Once the redundancy is gone and the test is isolated and fast, it will be possible to split the tests and run a dozen of them at once.

4. Run tests in parallel

Teams can choose from many varieties of software testing, but, if time is a concern, you're going to want to select carefully.

Two hundred tests that each last one minute will run for over three hours. That assumes everything passes and the tests don't get stuck. Something might well go wrong. If the software waits to type into a textbook that does not appear because of an error, then waits to click on buttons that do not appear, and so on, the time could easily be twice that.

Once the team has isolated D-to-D tests, it will be possible to run several tests at the same time on different computers, often on a grid or in the cloud. A 16-node cluster takes that three hour runtime down to under 15 minutes. If the tests double because they fail to abort on failure, runtime is still limited to half an hour.

The challenge with running tests in parallel is almost entirely one of structure and isolation. Tests that reuse the same user ID and run at the same time may cause leakage, where the database is different for that user for a second test, causing different results that look like errors. Once that work is done, putting the tests in parallel is mostly a matter of technical infrastructure.

5. Use implicit waits and abort on failure

After a user clicks submit, you typically wait for a new form to arrive. The lazy way to wait is to hardcode some period of time to wait, such as sleep(30), which will sleep for 30 seconds. If the page is rendered in five seconds, we've just introduced 25 seconds of wait. Multiply that extra 25 seconds times 10 per test, then times the number of tests, and you start to understand why test suites take so long to run.

Compose your GUI test tooling out of small, isolated pieces with vastly reduced redundancy.

Most modern test tools have the ability to use something like wait_for_element_present, an explicit wait that will end when the element appears. Other options would be to write overrides to the click or type commands, to wait for an element before clicking into it.

The next problem is the failure case. If a button isn't there, the test software will then wait another 30 seconds to click on another element that is not there, then wait another 30 seconds to type into an element that is not there, and so on.
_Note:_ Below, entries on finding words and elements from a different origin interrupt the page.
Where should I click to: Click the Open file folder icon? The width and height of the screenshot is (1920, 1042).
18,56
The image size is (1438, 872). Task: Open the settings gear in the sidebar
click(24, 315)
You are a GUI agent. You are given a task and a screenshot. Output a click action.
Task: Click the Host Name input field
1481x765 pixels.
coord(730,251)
Override the test framework to throw an exception, ending the test when a failure occurs, and you could save hours on a test run -- without meaningful loss of information.

6. Test less

The fastest automated software test is one that never starts.
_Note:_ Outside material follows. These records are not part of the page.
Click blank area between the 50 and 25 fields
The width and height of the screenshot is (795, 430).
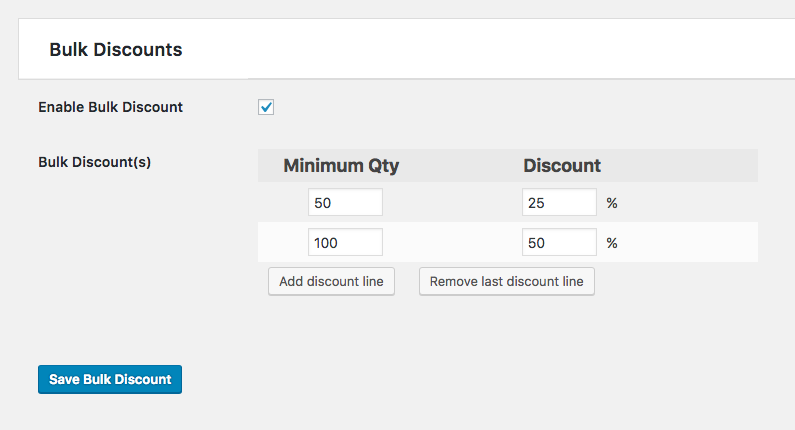click(450, 203)
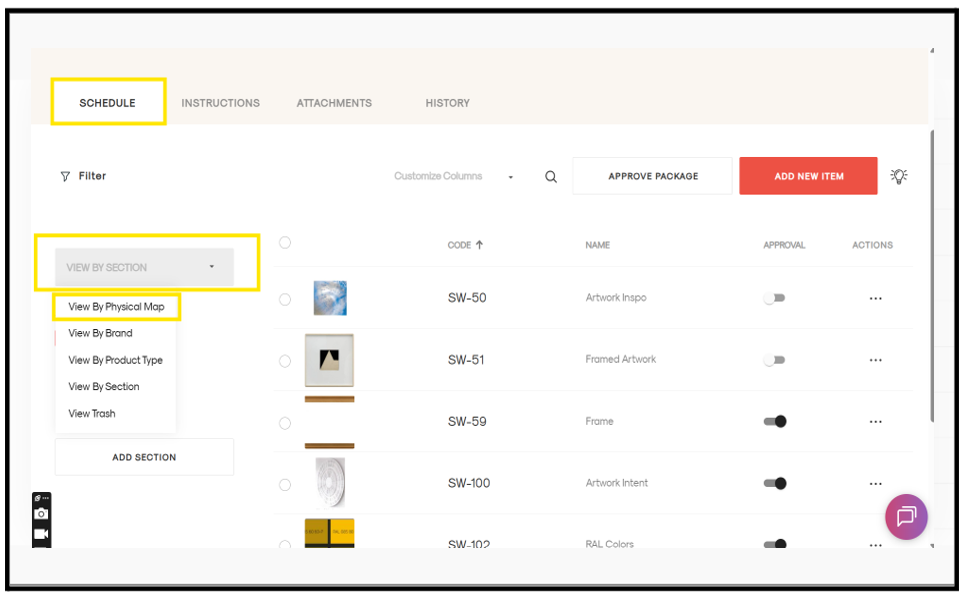
Task: Click the Approve Package button
Action: (x=653, y=176)
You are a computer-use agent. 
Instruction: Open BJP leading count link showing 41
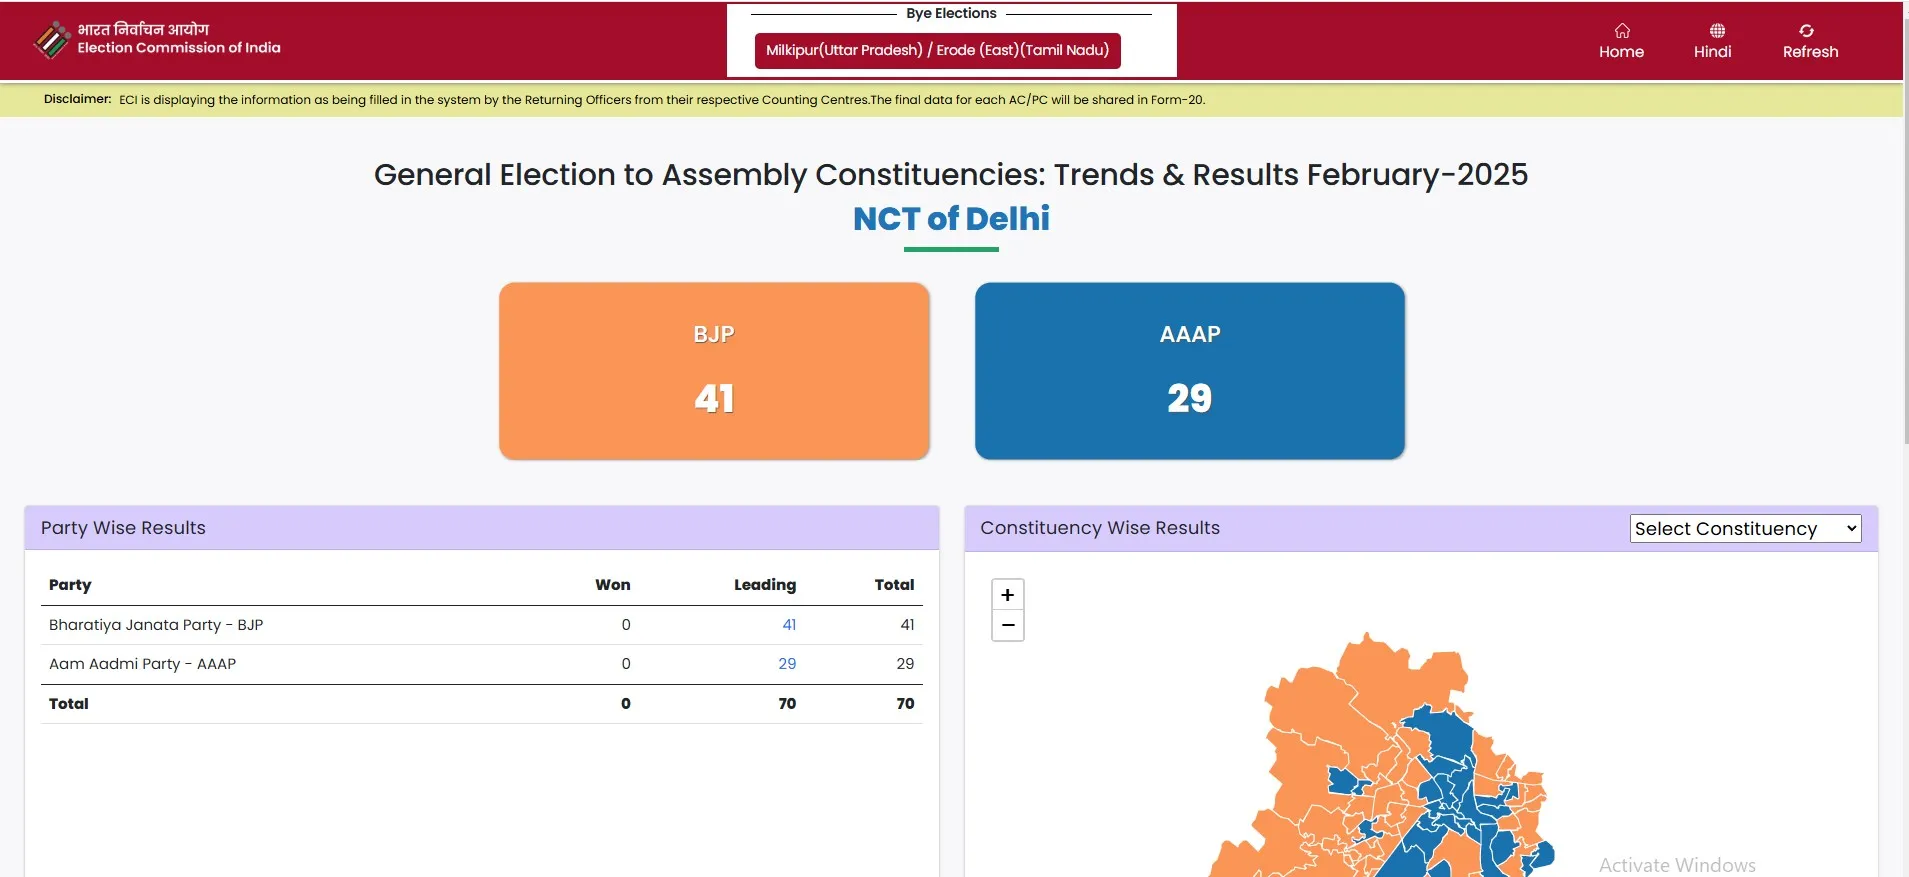click(x=788, y=624)
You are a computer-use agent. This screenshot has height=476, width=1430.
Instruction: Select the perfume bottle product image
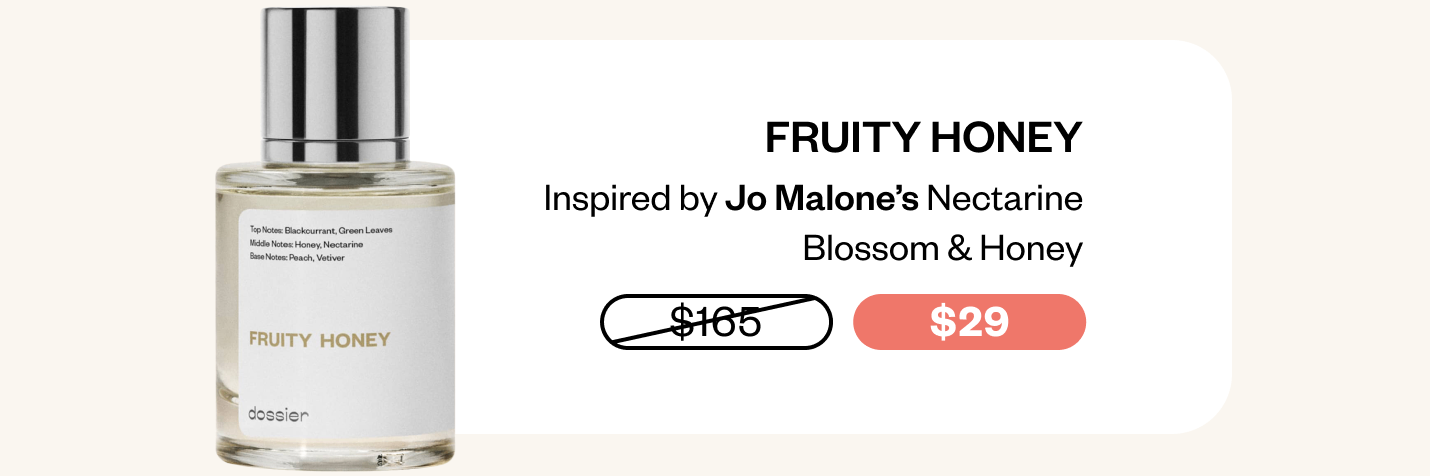336,238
Most teams that start off on test tooling need to retest everything, all the time, because any given change could break any other piece of the software system. The solution proposed is something W. Edwards Deming called mass inspection. Mass inspection was the problem with American automobiles in the 1970s. They would be built badly, checked and then rebuilt. The result was that American cars cost too much and had too many problems. Then Toyota started preventing defects. The system of poka-yoke, which is Japanese for avoid mistakes, combines continuous improvement with building the same product over and over again. So, for example, you could color code which tab goes into which slot.
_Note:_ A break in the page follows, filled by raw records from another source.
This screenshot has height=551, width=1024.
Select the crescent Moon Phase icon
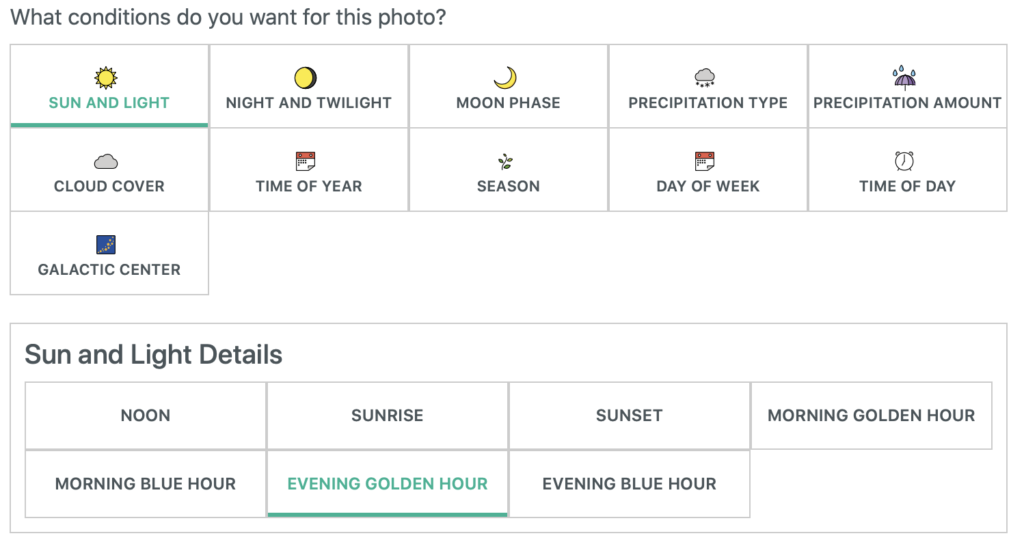(x=505, y=78)
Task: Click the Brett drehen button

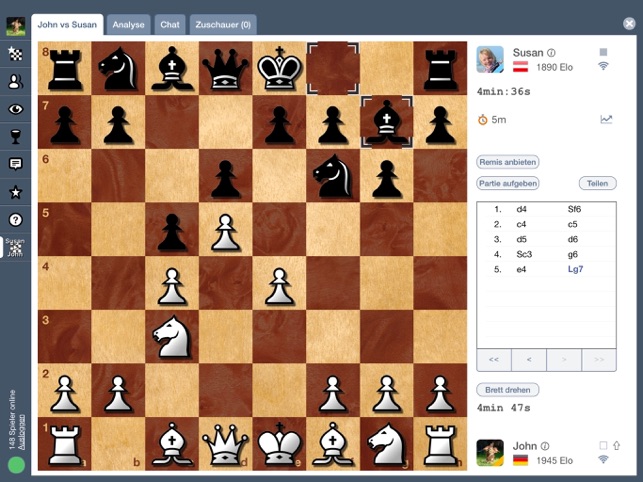Action: coord(508,390)
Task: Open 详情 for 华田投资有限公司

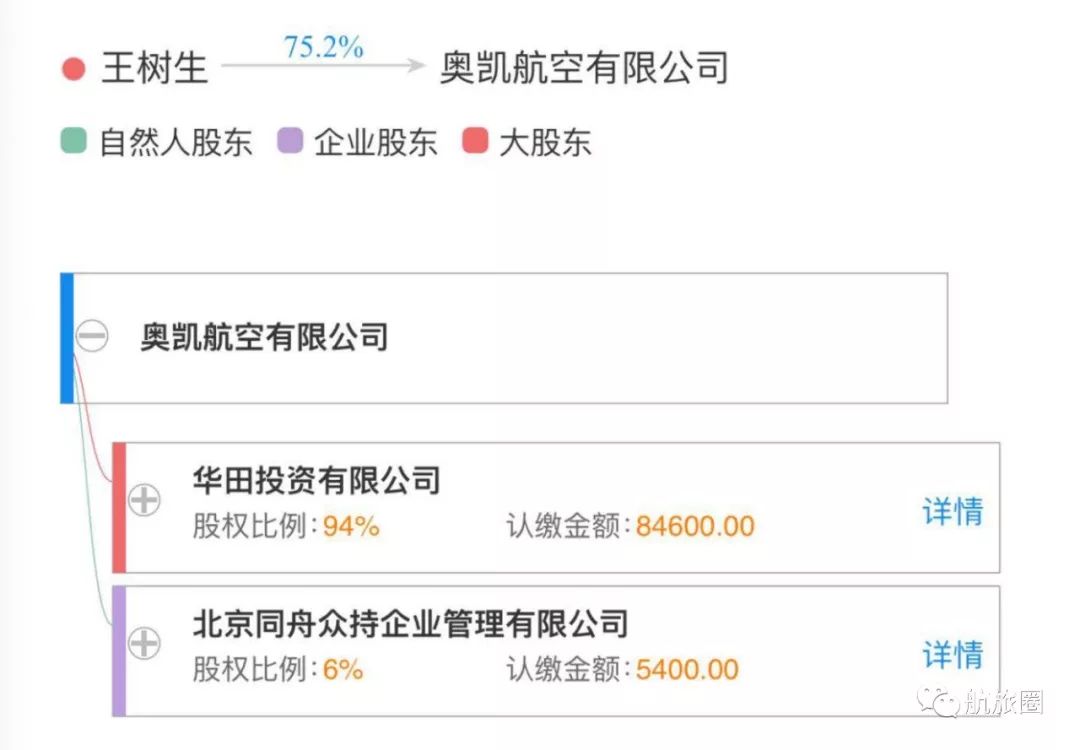Action: coord(952,511)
In software, our assembly line is not repeatable. Every build of software is essentially a new product, with new and emergent risks. Yet it is possible to decouple systems so that we can deploy just one tiny piece -- say a change to the way search results are returned. With that in place, we do not need to perform a mass inspection. It is also possible to change coding habits to make regression defects much rarer or add monitoring and the ability to roll back a change. These combine to have us simply run and maintain a handful of the most important tests.

Putting it all together

Most of the patterns above join together to one simple idea. Compose your GUI test tooling out of small, isolated pieces with vastly reduced redundancy. Essentially you chop up the application into slices that execute the full stack. Then, run several at the same time.

Along the way, take a hard look at why you have so many. Do you need them? See if you can change your engineering practices to reduce the requirement for automated tooling that runs through the full stack.